After this season, in 2020, Lipe Ribeiro and Stéfani Bays appeared in A Fazenda 12. Lipe finished in 4th place, while Stéfani finished in 3rd place.

In 2021, Mirela Janis appeared with his boyfriend Yugnir Ângelo in Power Couple Brasil 5, they finished in 8th place in the competition.

In 2021, Any Borges appeared in Ilha Record 1, where she won the competition.

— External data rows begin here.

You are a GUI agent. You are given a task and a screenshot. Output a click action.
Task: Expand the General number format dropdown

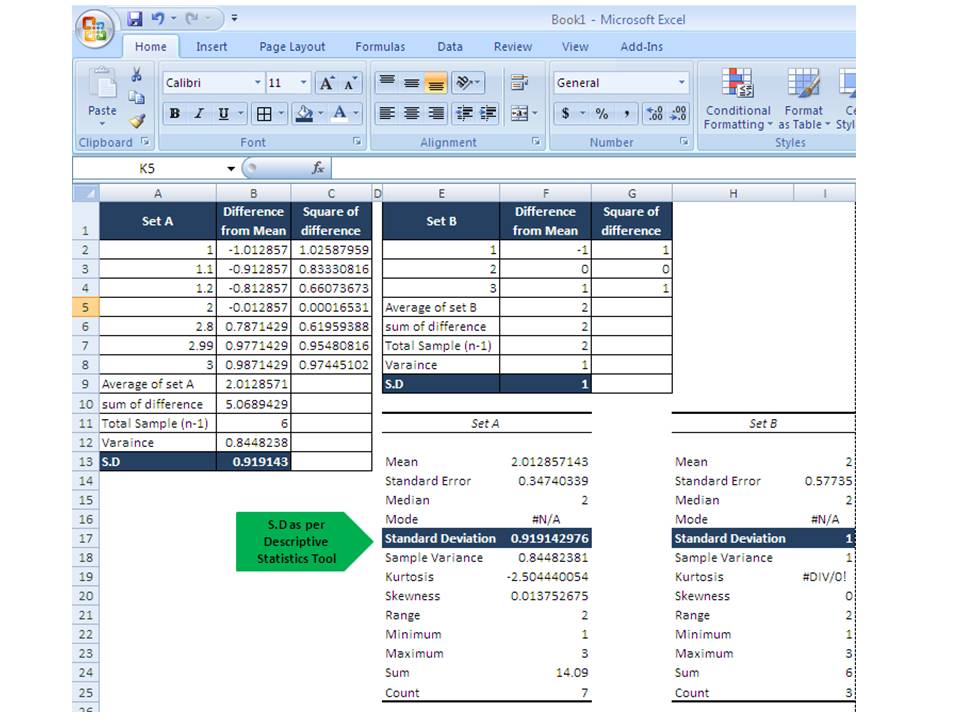(x=682, y=83)
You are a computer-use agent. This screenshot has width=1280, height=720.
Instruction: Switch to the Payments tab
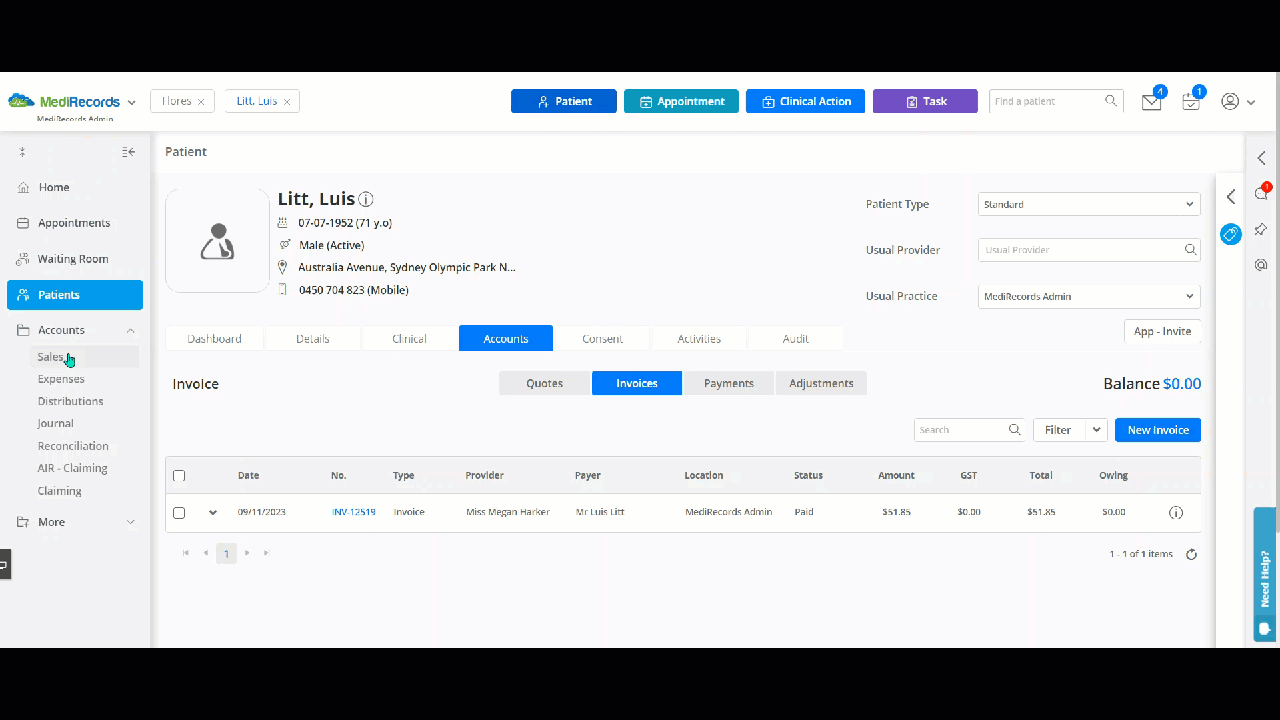coord(729,383)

In 2021, Gui Araújo appeared in A Fazenda 13, he finished in 11th place in the competition.

In 2022, Flavio Nakagima and Vitória Bellato appeared in Ilha Record 2. Vitória finished in 13th place, while Nakagima won the competition.

In 2024, Jonas Bento appeared on A Grande Conquista 2, he had to compete for a place to enter in the game and he didn't enter.

In 2026, Rebecca Alves returned for the second season of De Férias com o Ex Diretoria.